Intra-articular Adjuvant Analgesics following Knee Arthroscopy: Comparison between Single and Double Dose Dexmedetomidine and Ropivacaine A Multicenter Prospective Double-blind Trial.

2015 
Objective Knee arthroscopy is a commonly performed orthopedic procedure. Post-operatively, adequate pain relief reduces the surgical stress response and patient's morbidity and facilitates rehabilitation.

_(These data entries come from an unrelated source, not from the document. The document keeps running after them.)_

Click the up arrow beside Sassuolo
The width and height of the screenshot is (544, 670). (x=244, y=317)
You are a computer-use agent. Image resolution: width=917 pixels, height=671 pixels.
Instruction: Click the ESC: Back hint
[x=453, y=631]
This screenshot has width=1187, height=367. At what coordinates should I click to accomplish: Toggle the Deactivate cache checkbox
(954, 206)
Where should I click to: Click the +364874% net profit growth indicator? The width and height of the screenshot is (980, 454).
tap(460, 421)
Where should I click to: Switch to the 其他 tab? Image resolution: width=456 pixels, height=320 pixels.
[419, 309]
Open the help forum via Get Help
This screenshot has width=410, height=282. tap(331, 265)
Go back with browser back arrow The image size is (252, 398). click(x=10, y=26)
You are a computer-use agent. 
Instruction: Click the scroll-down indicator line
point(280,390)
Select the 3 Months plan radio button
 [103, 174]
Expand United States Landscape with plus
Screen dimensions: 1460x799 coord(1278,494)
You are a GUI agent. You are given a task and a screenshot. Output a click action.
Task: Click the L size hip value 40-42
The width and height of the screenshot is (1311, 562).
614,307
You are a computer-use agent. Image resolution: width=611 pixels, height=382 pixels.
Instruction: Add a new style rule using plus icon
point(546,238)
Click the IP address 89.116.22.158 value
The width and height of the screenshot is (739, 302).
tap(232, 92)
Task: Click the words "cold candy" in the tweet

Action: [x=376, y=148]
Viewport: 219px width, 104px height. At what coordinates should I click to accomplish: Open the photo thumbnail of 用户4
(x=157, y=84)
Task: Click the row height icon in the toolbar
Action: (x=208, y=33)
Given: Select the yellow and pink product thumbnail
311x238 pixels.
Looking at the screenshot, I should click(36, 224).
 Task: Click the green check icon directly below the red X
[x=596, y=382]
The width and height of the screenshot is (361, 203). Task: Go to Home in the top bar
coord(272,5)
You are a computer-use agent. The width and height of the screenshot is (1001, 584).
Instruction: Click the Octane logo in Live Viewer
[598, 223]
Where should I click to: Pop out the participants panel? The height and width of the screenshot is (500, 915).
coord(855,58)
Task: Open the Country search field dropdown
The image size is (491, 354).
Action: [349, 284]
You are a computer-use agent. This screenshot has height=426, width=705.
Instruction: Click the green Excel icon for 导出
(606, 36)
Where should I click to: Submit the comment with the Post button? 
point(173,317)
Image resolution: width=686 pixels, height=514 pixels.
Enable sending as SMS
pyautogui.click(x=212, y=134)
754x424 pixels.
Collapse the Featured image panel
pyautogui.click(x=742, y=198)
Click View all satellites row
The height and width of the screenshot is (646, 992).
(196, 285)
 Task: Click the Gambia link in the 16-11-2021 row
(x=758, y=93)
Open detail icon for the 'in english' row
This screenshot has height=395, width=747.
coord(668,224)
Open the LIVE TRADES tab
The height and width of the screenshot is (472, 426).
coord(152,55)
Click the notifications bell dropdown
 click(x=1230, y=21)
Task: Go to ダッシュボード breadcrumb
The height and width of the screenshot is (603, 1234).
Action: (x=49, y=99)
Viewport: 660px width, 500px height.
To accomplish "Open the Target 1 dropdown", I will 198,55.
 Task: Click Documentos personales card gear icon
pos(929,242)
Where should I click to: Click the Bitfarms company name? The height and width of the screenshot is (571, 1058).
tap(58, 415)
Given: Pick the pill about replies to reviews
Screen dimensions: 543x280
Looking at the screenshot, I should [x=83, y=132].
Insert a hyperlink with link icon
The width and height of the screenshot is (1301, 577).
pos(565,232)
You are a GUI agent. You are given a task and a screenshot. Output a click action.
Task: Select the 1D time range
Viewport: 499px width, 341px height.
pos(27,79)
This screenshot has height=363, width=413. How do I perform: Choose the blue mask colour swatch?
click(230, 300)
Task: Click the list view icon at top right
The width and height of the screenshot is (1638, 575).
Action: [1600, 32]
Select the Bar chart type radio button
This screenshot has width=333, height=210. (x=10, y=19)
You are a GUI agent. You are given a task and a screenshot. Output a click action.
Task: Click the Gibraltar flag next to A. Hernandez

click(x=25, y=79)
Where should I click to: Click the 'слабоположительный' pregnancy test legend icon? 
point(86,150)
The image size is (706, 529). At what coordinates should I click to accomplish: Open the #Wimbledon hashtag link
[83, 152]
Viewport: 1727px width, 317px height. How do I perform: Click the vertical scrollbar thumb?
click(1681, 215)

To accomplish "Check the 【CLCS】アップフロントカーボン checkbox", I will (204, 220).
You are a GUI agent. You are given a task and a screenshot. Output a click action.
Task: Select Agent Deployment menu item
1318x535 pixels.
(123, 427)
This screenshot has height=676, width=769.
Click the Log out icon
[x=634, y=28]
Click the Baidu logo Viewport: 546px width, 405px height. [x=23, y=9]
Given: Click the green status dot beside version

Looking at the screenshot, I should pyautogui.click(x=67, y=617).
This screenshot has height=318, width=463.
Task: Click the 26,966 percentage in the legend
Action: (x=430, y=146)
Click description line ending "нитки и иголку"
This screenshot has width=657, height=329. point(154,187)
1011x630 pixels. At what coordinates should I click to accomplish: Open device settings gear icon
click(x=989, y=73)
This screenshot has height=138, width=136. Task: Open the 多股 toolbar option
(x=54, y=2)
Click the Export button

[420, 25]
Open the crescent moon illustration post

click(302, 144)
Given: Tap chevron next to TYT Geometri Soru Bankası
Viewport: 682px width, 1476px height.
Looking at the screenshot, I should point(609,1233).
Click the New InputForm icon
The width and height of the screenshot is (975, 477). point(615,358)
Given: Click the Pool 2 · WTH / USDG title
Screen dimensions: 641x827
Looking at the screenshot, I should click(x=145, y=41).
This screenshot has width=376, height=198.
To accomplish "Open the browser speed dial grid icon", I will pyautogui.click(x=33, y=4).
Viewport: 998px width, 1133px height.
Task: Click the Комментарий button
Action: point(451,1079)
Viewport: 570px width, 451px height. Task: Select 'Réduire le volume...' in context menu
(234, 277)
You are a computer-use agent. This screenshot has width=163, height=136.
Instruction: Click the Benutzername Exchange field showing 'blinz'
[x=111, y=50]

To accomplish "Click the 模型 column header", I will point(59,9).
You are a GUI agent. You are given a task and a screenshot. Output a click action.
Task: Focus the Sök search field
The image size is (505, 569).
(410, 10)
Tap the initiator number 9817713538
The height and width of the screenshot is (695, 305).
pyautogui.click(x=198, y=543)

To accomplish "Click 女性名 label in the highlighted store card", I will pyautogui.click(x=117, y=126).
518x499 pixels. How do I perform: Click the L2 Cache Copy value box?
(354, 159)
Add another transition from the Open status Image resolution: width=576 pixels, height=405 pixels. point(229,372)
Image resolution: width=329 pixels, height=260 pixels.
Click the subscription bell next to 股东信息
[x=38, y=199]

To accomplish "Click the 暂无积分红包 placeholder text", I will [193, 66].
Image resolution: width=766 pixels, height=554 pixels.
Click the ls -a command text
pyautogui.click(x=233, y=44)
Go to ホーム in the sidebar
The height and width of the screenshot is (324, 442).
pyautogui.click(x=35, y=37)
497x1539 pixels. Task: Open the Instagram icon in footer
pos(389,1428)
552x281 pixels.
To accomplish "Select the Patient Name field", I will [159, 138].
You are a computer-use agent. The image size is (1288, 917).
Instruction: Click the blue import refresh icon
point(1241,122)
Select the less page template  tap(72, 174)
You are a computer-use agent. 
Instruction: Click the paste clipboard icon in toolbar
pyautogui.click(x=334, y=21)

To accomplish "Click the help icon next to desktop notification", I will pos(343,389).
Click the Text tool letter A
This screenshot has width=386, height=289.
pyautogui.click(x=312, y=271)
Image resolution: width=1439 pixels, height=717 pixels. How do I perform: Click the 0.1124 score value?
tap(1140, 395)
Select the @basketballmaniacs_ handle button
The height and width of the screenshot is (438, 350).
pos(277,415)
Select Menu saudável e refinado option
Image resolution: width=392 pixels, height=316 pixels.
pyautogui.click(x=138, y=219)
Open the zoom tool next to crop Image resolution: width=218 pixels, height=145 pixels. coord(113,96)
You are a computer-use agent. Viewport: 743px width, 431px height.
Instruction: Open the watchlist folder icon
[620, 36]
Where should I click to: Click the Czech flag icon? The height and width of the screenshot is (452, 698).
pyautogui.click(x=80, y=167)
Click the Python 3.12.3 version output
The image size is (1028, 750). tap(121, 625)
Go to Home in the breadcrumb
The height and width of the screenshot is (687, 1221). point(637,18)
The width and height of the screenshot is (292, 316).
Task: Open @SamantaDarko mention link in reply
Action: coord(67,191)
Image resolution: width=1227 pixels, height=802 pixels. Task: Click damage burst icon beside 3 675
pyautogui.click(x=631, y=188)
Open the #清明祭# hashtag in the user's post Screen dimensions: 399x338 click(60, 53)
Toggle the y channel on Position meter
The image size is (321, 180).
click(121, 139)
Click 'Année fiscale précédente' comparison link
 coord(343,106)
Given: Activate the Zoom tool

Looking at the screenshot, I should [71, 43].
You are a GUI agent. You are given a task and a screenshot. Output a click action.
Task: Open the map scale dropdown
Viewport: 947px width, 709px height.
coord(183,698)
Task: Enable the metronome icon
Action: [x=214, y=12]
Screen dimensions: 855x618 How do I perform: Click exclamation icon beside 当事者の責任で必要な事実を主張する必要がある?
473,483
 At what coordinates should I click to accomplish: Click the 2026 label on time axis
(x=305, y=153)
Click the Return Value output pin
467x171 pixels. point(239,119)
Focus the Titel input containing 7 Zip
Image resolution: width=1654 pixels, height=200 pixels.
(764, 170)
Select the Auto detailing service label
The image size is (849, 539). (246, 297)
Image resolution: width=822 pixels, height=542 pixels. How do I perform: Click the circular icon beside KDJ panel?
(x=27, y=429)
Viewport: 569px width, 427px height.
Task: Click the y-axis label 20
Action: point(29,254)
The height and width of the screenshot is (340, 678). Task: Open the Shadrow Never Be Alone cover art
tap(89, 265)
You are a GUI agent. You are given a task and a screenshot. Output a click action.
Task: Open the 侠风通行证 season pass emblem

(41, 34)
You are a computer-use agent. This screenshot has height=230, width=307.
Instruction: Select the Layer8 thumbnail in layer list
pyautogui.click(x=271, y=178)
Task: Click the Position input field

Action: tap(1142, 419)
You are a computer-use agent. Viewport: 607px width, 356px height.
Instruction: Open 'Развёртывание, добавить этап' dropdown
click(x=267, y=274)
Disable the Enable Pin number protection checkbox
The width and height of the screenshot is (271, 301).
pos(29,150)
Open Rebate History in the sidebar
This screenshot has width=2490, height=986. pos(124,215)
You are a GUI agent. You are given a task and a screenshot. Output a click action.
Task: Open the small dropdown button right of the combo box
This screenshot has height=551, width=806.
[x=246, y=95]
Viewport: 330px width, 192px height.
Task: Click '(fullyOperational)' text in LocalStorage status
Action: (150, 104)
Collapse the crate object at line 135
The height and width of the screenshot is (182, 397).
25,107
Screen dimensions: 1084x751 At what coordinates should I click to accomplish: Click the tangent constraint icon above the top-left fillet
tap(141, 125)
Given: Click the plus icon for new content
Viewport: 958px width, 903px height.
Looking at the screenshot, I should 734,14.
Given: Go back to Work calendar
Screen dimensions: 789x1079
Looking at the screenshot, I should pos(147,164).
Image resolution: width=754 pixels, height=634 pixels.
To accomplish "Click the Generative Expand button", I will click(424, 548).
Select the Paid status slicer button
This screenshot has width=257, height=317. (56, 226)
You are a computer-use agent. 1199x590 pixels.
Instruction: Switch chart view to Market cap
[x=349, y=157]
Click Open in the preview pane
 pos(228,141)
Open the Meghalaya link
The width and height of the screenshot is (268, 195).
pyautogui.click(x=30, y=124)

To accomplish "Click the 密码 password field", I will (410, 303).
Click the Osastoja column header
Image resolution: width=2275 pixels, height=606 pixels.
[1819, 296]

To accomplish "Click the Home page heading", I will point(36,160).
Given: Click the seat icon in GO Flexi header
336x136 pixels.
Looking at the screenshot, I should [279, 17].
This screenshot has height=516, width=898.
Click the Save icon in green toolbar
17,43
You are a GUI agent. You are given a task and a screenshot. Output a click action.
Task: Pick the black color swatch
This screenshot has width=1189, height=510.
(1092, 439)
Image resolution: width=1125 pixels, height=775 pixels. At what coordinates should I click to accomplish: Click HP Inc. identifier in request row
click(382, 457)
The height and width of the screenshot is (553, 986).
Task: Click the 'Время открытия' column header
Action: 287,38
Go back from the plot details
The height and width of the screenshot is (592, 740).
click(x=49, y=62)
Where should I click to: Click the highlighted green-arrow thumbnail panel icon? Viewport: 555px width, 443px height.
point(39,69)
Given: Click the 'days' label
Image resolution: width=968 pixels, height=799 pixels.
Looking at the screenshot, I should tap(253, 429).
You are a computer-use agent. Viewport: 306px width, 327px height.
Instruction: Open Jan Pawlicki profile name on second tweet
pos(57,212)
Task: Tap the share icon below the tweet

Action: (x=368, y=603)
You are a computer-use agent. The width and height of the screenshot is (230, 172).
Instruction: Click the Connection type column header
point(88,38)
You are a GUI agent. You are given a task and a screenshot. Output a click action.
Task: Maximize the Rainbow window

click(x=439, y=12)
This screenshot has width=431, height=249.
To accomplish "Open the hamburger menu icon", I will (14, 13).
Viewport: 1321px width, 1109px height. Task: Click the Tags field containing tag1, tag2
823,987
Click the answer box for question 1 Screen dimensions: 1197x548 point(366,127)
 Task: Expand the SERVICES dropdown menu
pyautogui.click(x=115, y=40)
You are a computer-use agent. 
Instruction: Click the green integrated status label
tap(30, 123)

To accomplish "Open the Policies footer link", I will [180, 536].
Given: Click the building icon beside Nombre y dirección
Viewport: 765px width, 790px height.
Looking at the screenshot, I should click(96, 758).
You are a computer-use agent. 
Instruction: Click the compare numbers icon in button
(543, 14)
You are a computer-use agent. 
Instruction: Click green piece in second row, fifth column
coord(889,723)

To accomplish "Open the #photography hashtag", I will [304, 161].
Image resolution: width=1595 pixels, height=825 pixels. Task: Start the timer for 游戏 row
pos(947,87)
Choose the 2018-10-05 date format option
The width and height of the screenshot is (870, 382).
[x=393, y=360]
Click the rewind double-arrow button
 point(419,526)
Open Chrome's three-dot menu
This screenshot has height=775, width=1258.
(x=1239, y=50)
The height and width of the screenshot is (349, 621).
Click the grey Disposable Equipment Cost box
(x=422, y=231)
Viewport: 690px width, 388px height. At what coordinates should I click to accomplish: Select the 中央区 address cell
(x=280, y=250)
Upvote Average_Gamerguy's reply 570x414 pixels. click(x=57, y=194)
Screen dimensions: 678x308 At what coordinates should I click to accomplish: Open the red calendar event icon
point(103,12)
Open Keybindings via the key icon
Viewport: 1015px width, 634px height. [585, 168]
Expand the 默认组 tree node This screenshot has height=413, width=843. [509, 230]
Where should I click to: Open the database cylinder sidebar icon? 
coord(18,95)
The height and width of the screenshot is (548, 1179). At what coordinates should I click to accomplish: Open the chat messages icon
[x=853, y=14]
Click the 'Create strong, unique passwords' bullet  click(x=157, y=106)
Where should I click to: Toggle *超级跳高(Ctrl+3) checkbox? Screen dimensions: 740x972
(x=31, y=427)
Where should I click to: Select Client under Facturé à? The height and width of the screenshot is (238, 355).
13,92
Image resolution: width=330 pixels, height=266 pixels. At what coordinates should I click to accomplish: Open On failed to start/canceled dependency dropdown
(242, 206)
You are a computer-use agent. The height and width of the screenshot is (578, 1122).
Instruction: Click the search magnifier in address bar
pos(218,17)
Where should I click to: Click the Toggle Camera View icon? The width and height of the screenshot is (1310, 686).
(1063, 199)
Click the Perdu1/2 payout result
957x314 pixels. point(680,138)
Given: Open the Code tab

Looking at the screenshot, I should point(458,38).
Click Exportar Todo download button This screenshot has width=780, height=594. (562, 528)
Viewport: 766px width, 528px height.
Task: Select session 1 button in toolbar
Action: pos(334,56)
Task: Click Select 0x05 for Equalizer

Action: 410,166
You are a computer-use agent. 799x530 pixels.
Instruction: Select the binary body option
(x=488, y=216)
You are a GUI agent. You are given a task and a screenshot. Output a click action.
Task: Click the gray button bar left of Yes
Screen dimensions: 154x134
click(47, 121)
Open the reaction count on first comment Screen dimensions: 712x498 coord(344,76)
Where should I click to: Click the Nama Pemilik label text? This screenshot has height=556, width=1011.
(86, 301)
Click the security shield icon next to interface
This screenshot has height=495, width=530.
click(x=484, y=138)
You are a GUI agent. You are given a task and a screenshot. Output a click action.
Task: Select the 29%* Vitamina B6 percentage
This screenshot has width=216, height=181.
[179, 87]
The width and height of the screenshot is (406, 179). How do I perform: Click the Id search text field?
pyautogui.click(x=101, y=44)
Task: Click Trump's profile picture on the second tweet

The analgesic effect of dexmedetomidine (2 μg/kg body weight) as an adjunct to ropivacaine in knee arthroscopic knee procedures was studied to determine whether this would achieve longer post-operative analgesia and whether the study dosage of dexmedetomidine was safe and free of adverse effects. Patients and Methods In a multicenter prospective double blind trial of sixty patients undergoing knee arthroscopic procedures, patients were randomly assigned to three groups: Group R, receiving intra-articular ropivacaine (20 mL); Group D1 (18 mL ropivacaine, dexmedetomidine 1 μg/kg body weight); and Group D2 (18 mL ropivacaine, dexmedetomidine 2 μg/kg). Results Group D2 had significantly lower pain scores for the first 12 postoperative hours than Group D1 and Group R. Time to first analgesic requirement was longest in Group D2 (757.30 ± 207.68 min), followed by Group D1 (433.2 ± 54.3 min) and Group R (311.80 ± 61.56 min); these differences were significant (P < 0.05). Total analgesic requirement was significantly lower in Group D2 (82.50 ± 48.05 mg; P < 0.05). Intensity of pain was significantly less in Group D2 in the third (P < 0.01) and sixth hours (P < 0.05). Conclusion Intra-articular dexmedetomidine (2 μg/kg) has superior analgesic efficacy, delayed the first postoperative requirement for analgesia and decreasing the need for postoperative analgesics with no major adverse effects.